Seguimos caminando hasta que Giovanna, que no había podido resistir más la tentación, levantó los ojos y exclamó sorprendida. Estábamos en un claro en el que caía una luz que no era la de la tarde que acabábamos de abandonar. Una luz prístina. A lo lejos se escuchaba correr un riachuelo. Por Dios, dijo ella. Por Dios. ¿No lo oyes?
No respondí. Giovanna contempló lo que la rodeaba. Nada especial, en apariencia, árboles, hierba, montículos de tierra cubiertos de musgo de aspecto mullido.
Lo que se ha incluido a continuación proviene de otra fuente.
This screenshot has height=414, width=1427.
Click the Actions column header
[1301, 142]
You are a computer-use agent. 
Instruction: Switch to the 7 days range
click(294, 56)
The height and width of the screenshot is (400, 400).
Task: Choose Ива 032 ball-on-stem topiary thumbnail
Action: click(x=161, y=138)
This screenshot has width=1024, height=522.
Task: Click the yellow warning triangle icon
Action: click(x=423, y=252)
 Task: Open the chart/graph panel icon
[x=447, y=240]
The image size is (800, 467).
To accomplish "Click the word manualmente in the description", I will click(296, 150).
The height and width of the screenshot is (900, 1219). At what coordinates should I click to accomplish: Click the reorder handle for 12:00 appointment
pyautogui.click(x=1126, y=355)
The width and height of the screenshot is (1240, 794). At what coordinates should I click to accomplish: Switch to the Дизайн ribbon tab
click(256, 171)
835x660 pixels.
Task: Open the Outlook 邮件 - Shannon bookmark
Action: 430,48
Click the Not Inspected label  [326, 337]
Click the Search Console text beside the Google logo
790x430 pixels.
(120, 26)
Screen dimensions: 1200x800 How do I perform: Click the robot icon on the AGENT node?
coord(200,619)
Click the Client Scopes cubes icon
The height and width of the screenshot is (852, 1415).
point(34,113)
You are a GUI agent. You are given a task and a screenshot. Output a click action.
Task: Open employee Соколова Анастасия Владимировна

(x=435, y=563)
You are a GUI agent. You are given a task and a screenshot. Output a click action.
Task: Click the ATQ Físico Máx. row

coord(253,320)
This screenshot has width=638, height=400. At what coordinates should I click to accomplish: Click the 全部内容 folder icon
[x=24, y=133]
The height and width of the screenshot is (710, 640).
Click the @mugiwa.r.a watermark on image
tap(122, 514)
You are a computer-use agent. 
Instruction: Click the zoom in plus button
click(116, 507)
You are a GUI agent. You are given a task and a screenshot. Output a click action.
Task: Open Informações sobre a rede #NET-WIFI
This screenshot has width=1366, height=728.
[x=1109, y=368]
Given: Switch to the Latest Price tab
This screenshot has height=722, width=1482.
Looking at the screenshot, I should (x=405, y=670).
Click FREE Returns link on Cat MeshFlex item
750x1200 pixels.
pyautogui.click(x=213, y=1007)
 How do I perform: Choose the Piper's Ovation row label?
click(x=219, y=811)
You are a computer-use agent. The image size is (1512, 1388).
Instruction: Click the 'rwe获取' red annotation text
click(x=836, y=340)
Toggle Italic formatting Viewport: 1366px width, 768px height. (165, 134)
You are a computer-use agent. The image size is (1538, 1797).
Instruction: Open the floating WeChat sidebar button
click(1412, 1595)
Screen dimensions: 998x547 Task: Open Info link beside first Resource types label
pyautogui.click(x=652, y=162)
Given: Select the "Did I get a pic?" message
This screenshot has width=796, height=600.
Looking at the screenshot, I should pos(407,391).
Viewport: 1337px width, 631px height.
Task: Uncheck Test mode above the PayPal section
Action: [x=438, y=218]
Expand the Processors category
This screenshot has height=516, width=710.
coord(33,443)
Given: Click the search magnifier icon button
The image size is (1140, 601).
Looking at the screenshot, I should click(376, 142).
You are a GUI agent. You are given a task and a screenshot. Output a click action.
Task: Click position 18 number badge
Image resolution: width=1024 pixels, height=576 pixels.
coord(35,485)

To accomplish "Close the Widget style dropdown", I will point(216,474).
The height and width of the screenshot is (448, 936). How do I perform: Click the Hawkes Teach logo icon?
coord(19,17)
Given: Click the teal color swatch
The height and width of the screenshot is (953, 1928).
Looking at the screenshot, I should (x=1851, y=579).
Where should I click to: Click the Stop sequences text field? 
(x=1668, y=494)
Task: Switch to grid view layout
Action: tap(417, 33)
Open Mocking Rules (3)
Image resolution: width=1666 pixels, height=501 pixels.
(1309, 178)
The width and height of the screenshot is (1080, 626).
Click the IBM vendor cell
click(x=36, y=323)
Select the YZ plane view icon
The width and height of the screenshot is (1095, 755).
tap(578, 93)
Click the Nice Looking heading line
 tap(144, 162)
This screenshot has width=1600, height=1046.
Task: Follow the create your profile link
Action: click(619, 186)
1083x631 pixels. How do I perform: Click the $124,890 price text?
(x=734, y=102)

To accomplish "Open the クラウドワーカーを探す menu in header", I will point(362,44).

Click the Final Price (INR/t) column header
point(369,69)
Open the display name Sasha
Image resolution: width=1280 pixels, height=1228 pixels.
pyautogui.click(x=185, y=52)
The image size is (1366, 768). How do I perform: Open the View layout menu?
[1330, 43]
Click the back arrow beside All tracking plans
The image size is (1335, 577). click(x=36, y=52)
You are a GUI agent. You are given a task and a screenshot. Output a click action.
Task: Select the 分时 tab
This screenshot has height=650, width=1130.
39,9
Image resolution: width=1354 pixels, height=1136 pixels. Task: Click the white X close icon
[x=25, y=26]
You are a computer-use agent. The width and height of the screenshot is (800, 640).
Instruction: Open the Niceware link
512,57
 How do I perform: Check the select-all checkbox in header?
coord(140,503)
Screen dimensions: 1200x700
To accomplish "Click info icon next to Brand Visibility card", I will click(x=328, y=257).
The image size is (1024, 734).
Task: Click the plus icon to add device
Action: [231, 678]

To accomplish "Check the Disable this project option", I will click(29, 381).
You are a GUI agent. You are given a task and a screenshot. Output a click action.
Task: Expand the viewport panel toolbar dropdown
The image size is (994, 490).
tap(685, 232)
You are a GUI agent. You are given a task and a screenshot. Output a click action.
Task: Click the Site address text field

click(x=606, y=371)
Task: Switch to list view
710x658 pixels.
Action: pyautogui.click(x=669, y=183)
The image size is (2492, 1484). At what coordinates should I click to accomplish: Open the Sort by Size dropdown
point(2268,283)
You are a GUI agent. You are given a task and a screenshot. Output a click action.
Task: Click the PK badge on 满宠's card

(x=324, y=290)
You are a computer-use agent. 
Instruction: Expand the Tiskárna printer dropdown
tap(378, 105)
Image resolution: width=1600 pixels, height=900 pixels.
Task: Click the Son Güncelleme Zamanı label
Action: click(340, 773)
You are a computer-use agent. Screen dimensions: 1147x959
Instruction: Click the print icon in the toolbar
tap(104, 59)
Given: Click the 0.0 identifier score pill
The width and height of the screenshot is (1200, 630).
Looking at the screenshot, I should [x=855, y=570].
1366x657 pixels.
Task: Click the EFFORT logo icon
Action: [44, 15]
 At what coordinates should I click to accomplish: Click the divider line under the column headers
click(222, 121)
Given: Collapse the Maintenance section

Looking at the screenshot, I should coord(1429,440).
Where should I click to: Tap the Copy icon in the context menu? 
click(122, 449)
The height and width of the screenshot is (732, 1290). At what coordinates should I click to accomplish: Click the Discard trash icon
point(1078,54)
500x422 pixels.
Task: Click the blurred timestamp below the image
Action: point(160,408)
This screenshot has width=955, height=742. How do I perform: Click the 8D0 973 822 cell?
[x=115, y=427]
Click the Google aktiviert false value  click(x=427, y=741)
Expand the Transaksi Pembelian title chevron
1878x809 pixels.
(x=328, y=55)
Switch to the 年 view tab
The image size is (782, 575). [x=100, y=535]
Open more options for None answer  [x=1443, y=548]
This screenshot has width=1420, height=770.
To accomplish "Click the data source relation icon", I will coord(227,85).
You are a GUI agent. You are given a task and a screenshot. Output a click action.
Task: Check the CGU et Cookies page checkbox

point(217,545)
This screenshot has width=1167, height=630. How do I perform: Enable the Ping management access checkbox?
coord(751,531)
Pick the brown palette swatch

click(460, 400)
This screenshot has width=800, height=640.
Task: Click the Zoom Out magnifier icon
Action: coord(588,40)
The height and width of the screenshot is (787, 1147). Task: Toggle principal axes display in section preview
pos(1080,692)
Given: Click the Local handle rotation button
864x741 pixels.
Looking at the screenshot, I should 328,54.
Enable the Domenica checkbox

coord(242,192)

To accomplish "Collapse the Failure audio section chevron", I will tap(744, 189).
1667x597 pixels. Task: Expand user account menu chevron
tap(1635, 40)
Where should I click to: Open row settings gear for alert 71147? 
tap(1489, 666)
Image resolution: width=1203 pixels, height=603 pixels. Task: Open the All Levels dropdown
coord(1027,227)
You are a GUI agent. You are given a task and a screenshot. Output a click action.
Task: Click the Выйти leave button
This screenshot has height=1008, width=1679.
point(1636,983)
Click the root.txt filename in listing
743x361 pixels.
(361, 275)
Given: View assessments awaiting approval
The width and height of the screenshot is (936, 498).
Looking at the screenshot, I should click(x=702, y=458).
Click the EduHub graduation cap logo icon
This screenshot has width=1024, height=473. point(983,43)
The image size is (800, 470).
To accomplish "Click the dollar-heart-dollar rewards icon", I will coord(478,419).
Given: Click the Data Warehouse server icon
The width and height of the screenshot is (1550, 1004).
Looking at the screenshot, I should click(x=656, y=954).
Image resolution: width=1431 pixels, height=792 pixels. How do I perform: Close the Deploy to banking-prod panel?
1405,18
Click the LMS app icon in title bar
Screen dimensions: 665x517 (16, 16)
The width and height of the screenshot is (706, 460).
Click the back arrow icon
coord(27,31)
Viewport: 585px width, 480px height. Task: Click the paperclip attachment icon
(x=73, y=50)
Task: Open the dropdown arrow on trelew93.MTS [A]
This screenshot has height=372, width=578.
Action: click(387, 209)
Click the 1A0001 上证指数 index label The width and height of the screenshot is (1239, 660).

Pero al mismo tiempo muy diferente, de una manera imposible de definir.
¿Por qué lo llamas el País Borroso? No es borroso, es brillante, tan brillante…
No lo sé, dije. Una vez escuché que alguien lo llamaba así y jamás lo olvidé.
Pero no me estaba escuchando. Se acercó a un montículo verde, bajo la sombra de un árbol enorme. Tenía el rostro arrebolado de emoción. Las campanas, dijo. ¿No las escuchas?
No.
¿Cómo es posible? Suenan claramente, muy cerca. Es lo más bonito que he escuchado nunca.
No las escucho, lo siento, dije.
Algunos aspectos del País Borroso se experimentan de manera diferente según la persona, pero me pareció que no era el momento de explicarle eso. Ella escuchaba el pulso del mundo mágico como un tañido de campanas. Era su manera de intentar comprenderlo. Me hizo un gesto. Ven aquí, dijo. Ven aquí.
Y fui y todo se perdió para siempre. Ella se perdió para siempre.
Entré en el túnel con los pies por delante, no lo bastante confiado como para hacerlo de cabeza. Tenía una suave pendiente por la que me arrastré con dificultad hasta salir a una cámara mucho más grande que la cripta, semicircular como las celdillas que decoraban los nichos. Moví el haz de luz de la linterna y entonces comprendí. La pared curvada estaba cubierta de celdillas pero no tenía fondo. Eran túneles. En la cámara hacía mucho frío y el olor rancio y viejo era mucho más fuerte. Iluminé el suelo. Estaba lleno de huesos y pellejos amarillentos, carcasas vacías y resecas. Me incorporé. Sudé pese al frío. Los huesos eran grandes. Estaban roídos y rotos para sorber el tuétano. Calaveras humanas por todas partes. ¿Qué hacías aquí, viejo?, dije. ¿Qué buscabas? Me acerqué a la pared. Las celdillas me resultaban siniestras pero por algún motivo diferente al macabro contexto en el que estaban. Su simetría era repugnante. El aire que brotaba de ellas era tan frío y tan fétido.
¿Qué vive aquí?, dije.
La respuesta llegó por todas y cada una de las celdillas y los túneles a los que se abrían. Una especie de llanto o queja colectiva, irreproducible con la garganta humana. Un gemido, casi un ulular de pájaro, casi el aullido de un lobo, casi un grito de orgasmo o angustia, casi el llanto de un niño y casi el estertor de un muerto. Un sonido que puede ser simplificado hasta una única sílaba: gul.
No me cupo ninguna duda de qué criaturas se trataba, aunque nunca las había visto y no tenía certeza de su existencia. Venían los gules. Venían por docenas.